Yes, the Cowboys and Skins were most egregious in their spending, but they didn't violate any rule. They violated a theoretical.
The NFL has a Congressional exemption to do that sort of stuff.
The owners agreed to it in their March meeting and then almost half of them went right out and broke that agreement.
LEGALLY there could be no cap because the CBA had been abandoned.
Under the contract language of the old CBA, the final year would be UNCAPPED.
The owners were trying to present a united front, demonstrating their poverty, but several owners couldn't help themselves because they knew nobody would believe they were Little Orphan Annie to begin with. (Jerry, Bobby, & Daniel)
The other owners got pissed and unless they wanted to get kicked out of the fraternity, they had to eat their punishments.

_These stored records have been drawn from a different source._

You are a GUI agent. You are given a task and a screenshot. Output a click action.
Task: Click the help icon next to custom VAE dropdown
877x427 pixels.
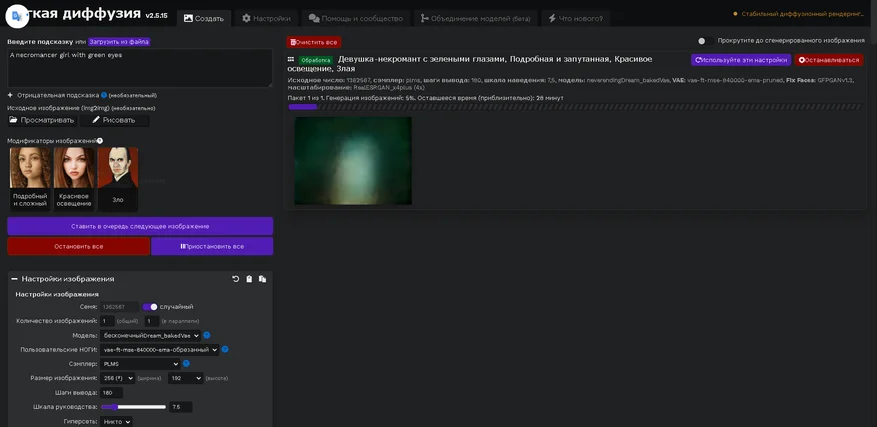coord(225,349)
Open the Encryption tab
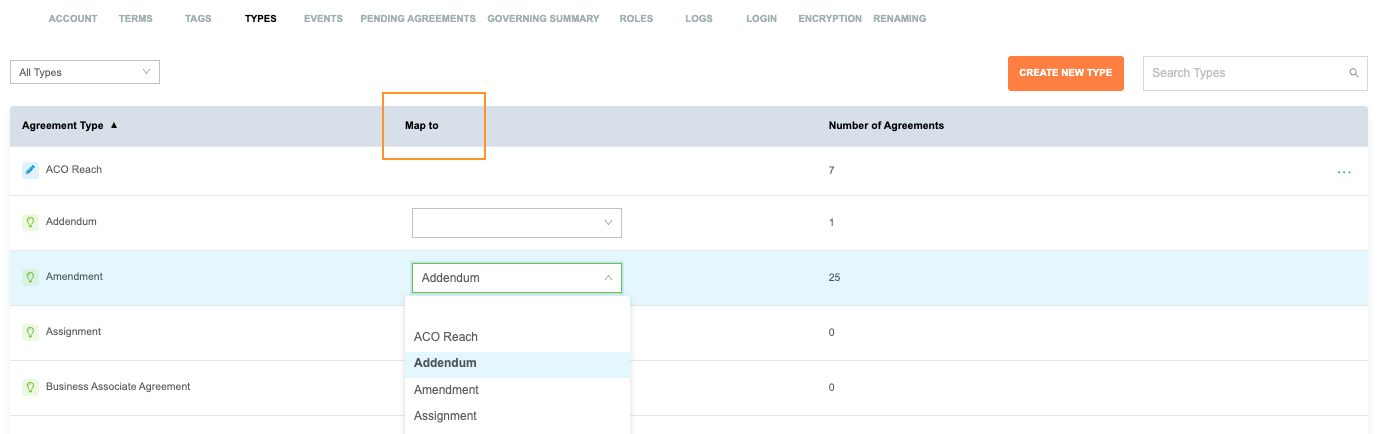 click(x=829, y=19)

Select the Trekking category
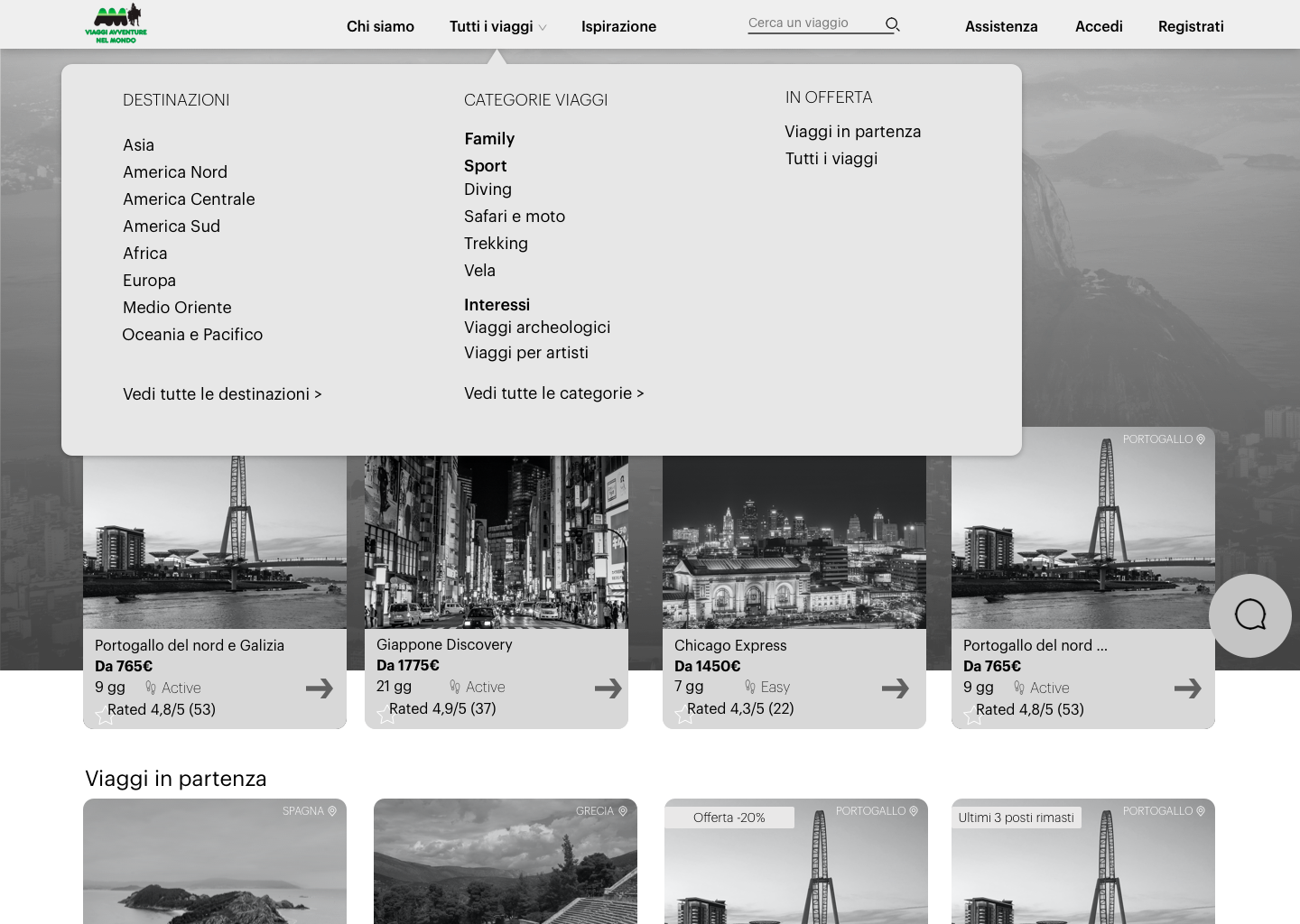click(x=496, y=244)
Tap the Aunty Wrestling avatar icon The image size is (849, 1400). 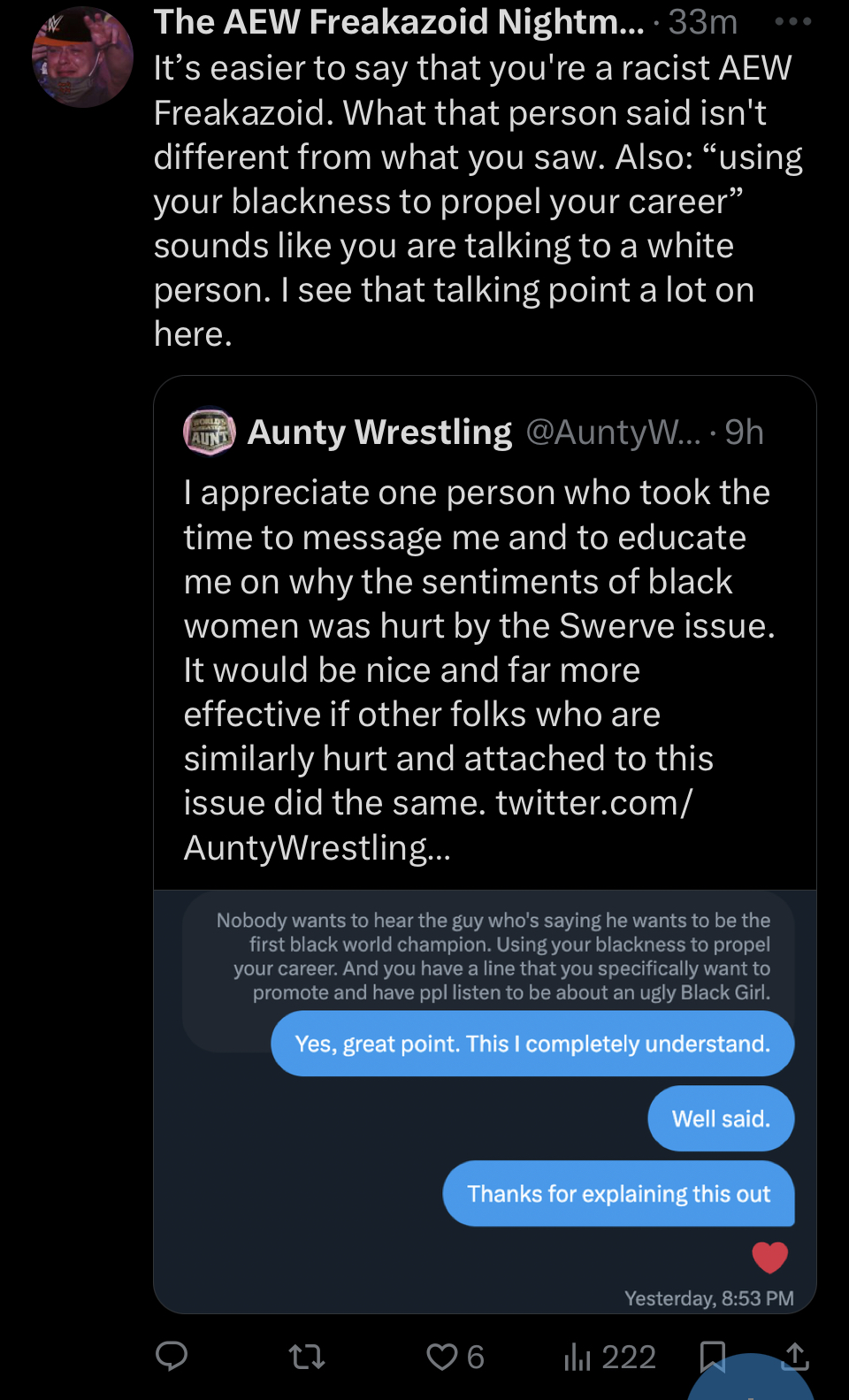point(210,432)
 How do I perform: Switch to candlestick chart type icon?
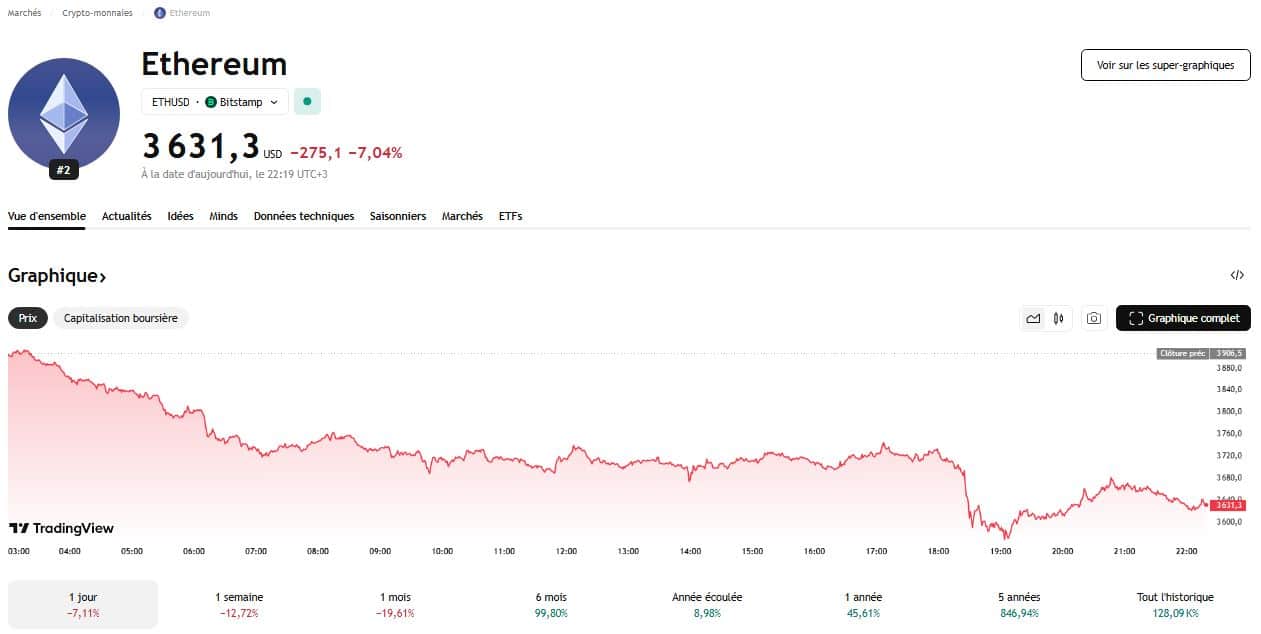point(1058,318)
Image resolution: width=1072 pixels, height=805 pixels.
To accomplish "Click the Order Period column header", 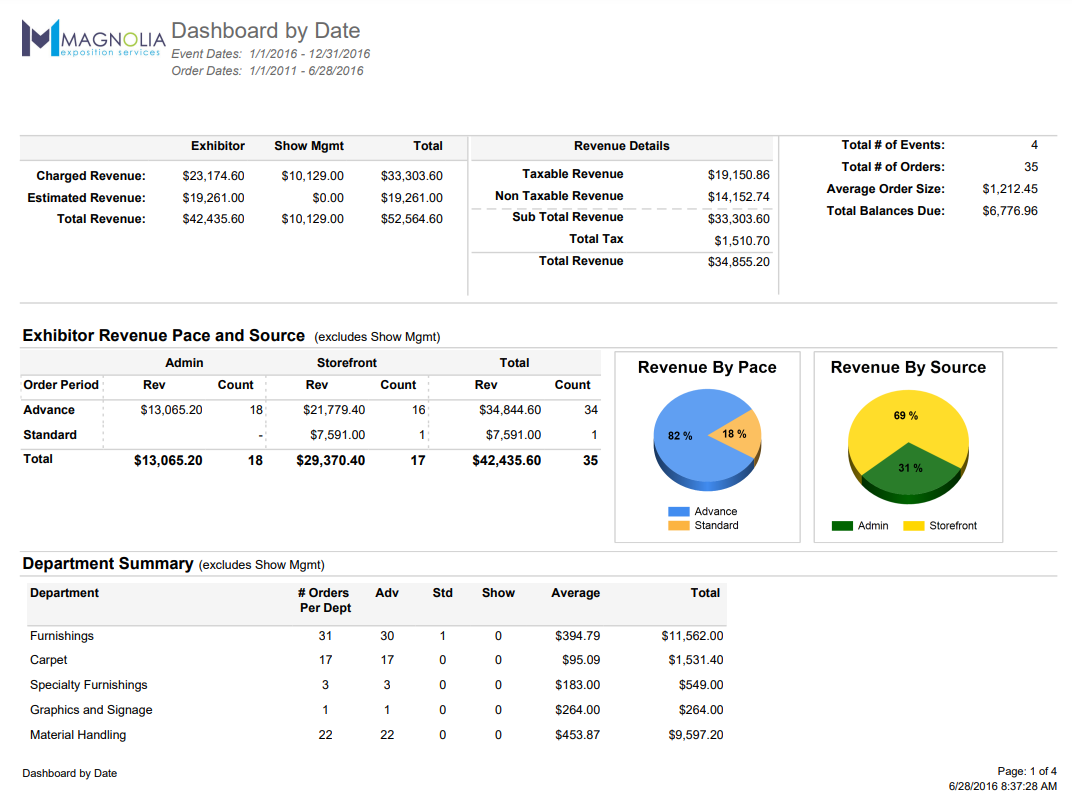I will coord(61,385).
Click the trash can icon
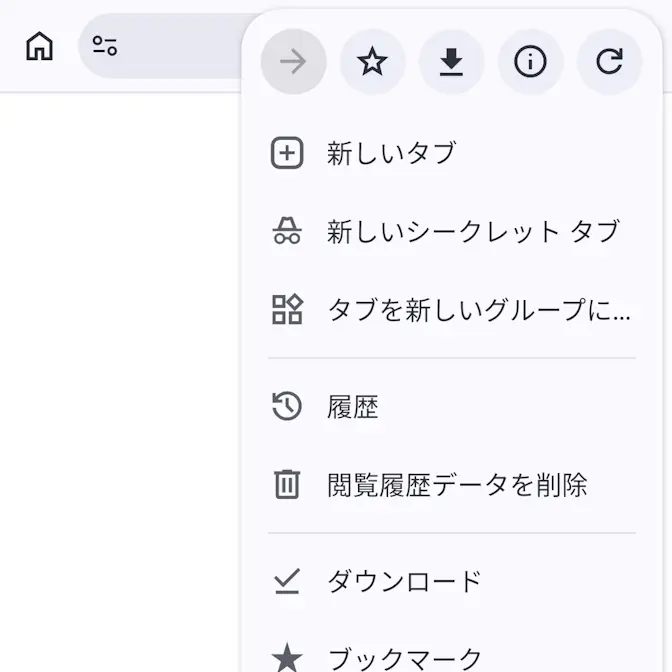 tap(287, 484)
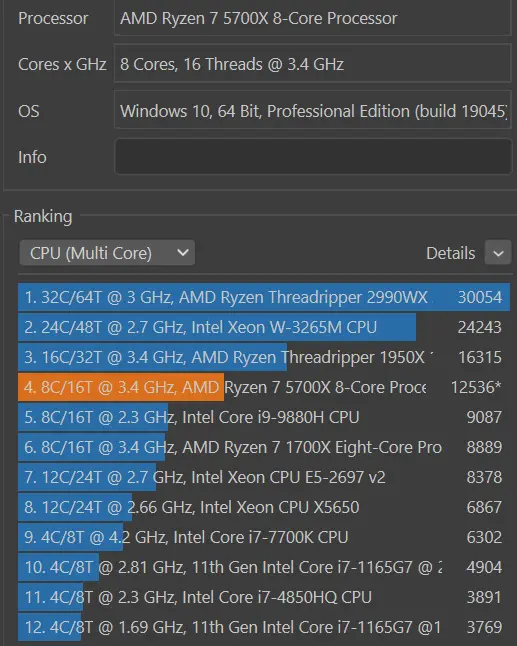517x646 pixels.
Task: Select the Core i9-9880H ranking entry
Action: [264, 417]
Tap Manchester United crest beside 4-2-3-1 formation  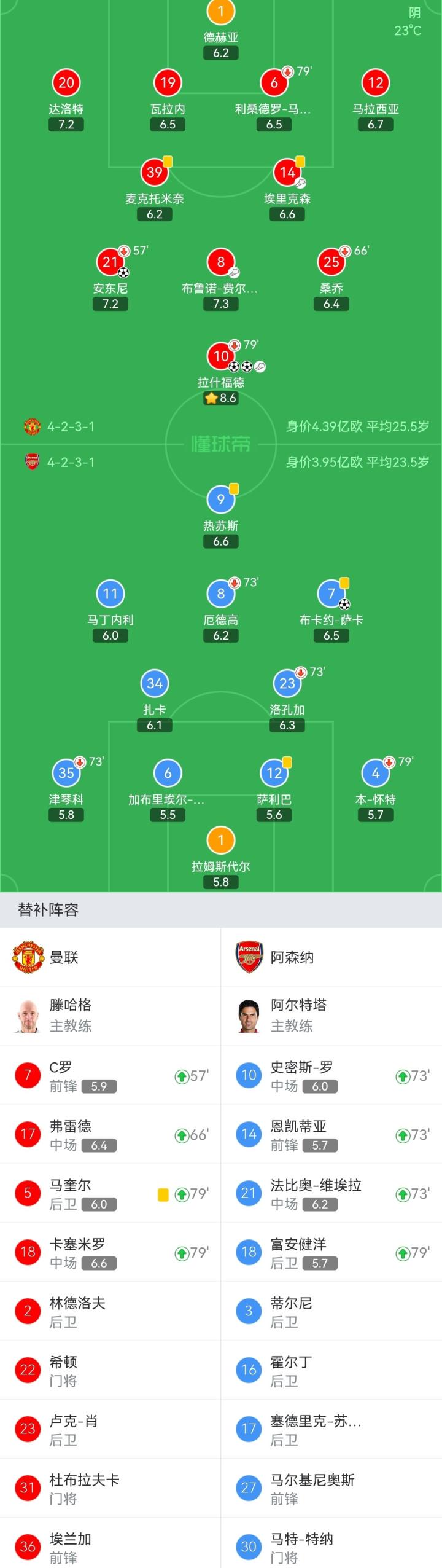pos(32,426)
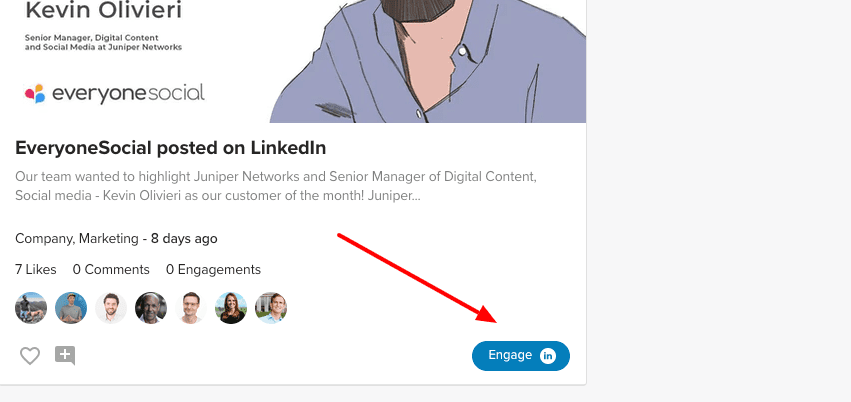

Big whoop. They tried to buy a Lombardi and failed, (except the Packers - who MAY have had an arrangement with the league because they cooked their PUBLICLY available books so well).
The following year they had their spending limited - but notice it was LIMITED.
They didn't lose any money, not even in fines of any significance - they simply couldn't SPEND as much of their TV and marketing loot the next year.
The 2010 cap was indeed VERY real - albeit a VERBAL contractual cap, not a written one.
The owners long known for their forthrightness, (or stinginess), honored it and the known CHEATERS didn't.